[EXERCISE MATERIALS — start]

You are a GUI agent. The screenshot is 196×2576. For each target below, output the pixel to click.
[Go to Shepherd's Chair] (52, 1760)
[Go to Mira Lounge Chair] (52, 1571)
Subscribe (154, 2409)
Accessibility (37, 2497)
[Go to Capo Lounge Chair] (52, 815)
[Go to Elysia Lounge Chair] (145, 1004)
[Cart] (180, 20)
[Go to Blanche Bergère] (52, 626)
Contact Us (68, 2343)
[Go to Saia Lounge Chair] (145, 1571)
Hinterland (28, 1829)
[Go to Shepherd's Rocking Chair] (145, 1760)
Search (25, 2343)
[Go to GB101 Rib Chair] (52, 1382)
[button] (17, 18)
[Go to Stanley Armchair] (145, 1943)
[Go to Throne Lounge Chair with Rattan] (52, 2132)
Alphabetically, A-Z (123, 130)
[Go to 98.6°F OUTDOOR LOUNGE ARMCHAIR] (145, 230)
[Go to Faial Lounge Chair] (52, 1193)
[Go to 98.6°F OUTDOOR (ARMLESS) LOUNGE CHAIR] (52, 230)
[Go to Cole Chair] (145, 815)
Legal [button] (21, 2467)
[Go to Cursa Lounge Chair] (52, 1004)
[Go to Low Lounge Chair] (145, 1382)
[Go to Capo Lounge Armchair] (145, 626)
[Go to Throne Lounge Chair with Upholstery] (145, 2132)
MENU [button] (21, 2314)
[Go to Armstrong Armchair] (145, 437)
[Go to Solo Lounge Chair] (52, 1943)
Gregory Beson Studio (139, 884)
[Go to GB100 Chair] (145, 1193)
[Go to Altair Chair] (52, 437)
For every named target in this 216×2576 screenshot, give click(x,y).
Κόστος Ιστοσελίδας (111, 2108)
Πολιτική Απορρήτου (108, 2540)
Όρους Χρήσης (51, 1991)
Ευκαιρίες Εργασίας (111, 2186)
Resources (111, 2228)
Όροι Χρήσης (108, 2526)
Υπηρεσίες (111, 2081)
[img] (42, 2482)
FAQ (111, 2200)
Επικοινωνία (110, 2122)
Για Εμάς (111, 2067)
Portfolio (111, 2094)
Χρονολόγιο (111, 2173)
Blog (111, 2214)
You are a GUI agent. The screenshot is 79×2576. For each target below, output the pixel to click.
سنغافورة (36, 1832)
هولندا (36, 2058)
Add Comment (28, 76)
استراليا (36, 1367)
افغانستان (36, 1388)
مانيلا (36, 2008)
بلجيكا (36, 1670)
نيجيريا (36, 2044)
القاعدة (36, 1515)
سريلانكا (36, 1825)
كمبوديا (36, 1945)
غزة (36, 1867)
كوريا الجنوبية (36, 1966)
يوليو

[EXERCISE MATERIALS — finish]

DIRECTIONS FOR THIS TASK
Retype only the lines running from the line with "Ευκαιρίες Εργασίας (111, 2186)" to the end of the listing, including both of those lines.

EXERCISE RESPONSE
Ευκαιρίες Εργασίας (111, 2186)
Resources (111, 2228)
Όροι Χρήσης (108, 2526)
Υπηρεσίες (111, 2081)
[img] (42, 2482)
FAQ (111, 2200)
Επικοινωνία (110, 2122)
Για Εμάς (111, 2067)
Portfolio (111, 2094)
Χρονολόγιο (111, 2173)
Blog (111, 2214)
You are a GUI agent. The screenshot is 79×2576. For each target below, output the pixel to click.
سنغافورة (36, 1832)
هولندا (36, 2058)
Add Comment (28, 76)
استراليا (36, 1367)
افغانستان (36, 1388)
مانيلا (36, 2008)
بلجيكا (36, 1670)
نيجيريا (36, 2044)
القاعدة (36, 1515)
سريلانكا (36, 1825)
كمبوديا (36, 1945)
غزة (36, 1867)
كوريا الجنوبية (36, 1966)
يوليو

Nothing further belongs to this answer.